Copy each line of the entries that includes the word "Pick".

+++ Data to examine +++

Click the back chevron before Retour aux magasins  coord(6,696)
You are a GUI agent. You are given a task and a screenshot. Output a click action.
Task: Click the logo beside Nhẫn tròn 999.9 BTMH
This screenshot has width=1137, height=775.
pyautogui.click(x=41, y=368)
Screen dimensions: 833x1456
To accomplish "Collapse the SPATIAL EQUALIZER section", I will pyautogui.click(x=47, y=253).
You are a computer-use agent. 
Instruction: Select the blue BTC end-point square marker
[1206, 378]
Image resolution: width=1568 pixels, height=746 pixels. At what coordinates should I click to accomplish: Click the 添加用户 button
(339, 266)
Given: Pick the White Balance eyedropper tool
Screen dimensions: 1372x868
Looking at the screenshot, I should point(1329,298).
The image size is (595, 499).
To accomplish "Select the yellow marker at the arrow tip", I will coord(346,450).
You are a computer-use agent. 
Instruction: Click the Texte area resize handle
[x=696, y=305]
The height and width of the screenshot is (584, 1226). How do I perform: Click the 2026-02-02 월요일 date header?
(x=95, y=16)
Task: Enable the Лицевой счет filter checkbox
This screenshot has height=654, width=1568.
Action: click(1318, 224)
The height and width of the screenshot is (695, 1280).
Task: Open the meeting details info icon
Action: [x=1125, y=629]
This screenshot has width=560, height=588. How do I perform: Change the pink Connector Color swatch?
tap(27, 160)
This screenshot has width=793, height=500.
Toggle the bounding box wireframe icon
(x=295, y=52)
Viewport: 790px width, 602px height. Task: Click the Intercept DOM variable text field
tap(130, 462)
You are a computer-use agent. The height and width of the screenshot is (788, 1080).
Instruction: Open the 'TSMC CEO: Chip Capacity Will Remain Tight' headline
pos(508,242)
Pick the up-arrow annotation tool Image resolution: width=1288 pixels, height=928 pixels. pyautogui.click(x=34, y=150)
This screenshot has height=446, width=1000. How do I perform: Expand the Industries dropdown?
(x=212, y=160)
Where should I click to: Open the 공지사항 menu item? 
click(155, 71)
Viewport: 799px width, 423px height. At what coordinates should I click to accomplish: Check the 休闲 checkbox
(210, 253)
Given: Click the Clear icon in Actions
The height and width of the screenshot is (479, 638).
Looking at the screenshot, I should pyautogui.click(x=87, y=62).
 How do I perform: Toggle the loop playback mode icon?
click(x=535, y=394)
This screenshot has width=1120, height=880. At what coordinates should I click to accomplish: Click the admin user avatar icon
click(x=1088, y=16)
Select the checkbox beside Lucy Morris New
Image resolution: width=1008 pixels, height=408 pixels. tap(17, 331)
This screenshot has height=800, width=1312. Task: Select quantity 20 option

+++

Response below:
Given: Pick the White Balance eyedropper tool
Pick the up-arrow annotation tool Image resolution: width=1288 pixels, height=928 pixels. pyautogui.click(x=34, y=150)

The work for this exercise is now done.